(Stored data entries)
>>>

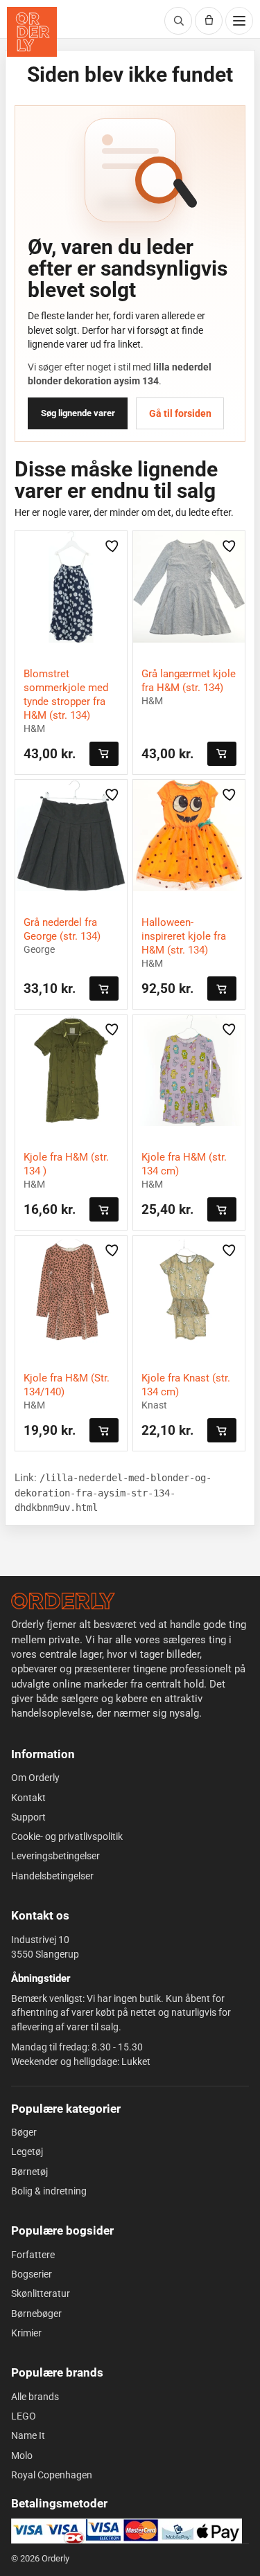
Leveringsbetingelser (55, 1855)
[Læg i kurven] (104, 754)
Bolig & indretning (49, 2191)
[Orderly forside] (32, 32)
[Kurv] (209, 21)
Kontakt (28, 1797)
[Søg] (178, 21)
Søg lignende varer (78, 413)
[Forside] (63, 1601)
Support (28, 1817)
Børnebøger (36, 2313)
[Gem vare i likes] (112, 545)
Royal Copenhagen (51, 2474)
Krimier (26, 2332)
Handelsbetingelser (52, 1875)
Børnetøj (29, 2171)
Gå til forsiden (180, 413)
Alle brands (35, 2396)
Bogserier (31, 2274)
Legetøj (27, 2151)
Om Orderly (35, 1777)
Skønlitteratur (40, 2293)
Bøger (24, 2132)
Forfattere (33, 2254)
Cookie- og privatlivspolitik (67, 1836)
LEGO (23, 2416)
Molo (22, 2455)
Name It (28, 2435)
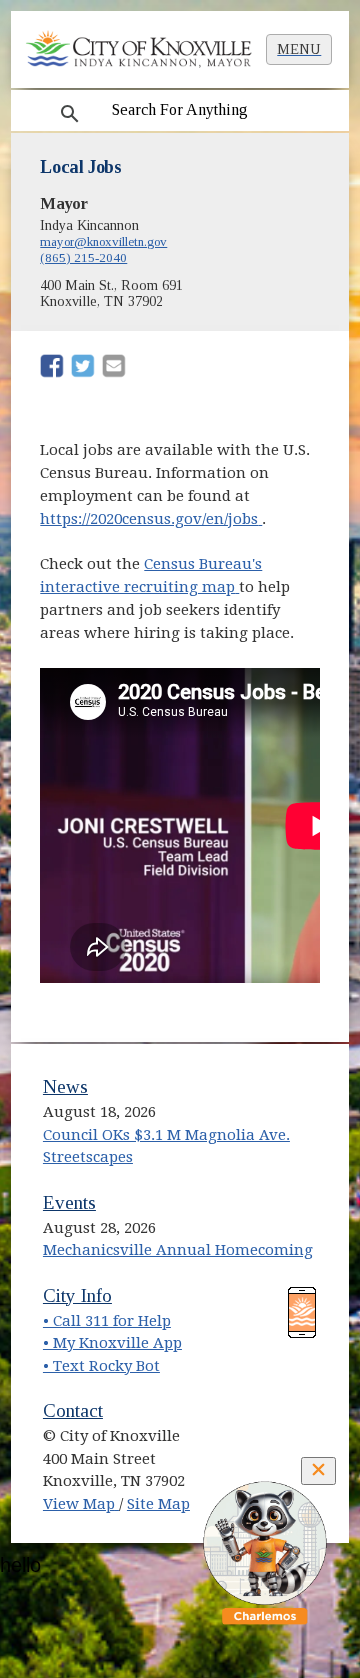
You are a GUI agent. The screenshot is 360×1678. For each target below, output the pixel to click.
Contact (73, 1410)
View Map (81, 1504)
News (65, 1086)
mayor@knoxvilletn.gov (103, 241)
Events (69, 1202)
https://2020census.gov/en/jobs (151, 519)
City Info (77, 1295)
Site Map (158, 1504)
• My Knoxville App (112, 1343)
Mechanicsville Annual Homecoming (178, 1250)
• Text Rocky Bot (101, 1366)
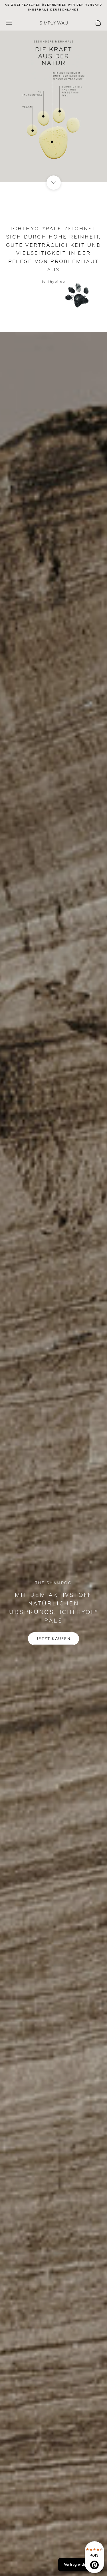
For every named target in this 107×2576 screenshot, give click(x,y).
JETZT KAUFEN (53, 1638)
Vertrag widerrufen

<<<

_Exercise_
Return each line above exactly; any pictures are to be skipped.

_Exercise solution_
Leveringsbetingelser (55, 1855)
[Læg i kurven] (104, 754)
Bolig & indretning (49, 2191)
[Orderly forside] (32, 32)
[Kurv] (209, 21)
Kontakt (28, 1797)
[Søg] (178, 21)
Søg lignende varer (78, 413)
[Forside] (63, 1601)
Support (28, 1817)
Børnebøger (36, 2313)
[Gem vare i likes] (112, 545)
Royal Copenhagen (51, 2474)
Krimier (26, 2332)
Handelsbetingelser (52, 1875)
Børnetøj (29, 2171)
Gå til forsiden (180, 413)
Alle brands (35, 2396)
Bogserier (31, 2274)
Legetøj (27, 2151)
Om Orderly (35, 1777)
Skønlitteratur (40, 2293)
Bøger (24, 2132)
Forfattere (33, 2254)
Cookie- og privatlivspolitik (67, 1836)
LEGO (23, 2416)
Molo (22, 2455)
Name It (28, 2435)
You are a GUI agent. The screenshot is 360×1678. For each target below, output the pixel to click.
Contact (73, 1410)
View Map (81, 1504)
News (65, 1086)
mayor@knoxvilletn.gov (103, 241)
Events (69, 1202)
https://2020census.gov/en/jobs (151, 519)
City Info (77, 1295)
Site Map (158, 1504)
• My Knoxville App (112, 1343)
Mechanicsville Annual Homecoming (178, 1250)
• Text Rocky Bot (101, 1366)
For every named target in this 107×2576 screenshot, give click(x,y).
JETZT KAUFEN (53, 1638)
Vertrag widerrufen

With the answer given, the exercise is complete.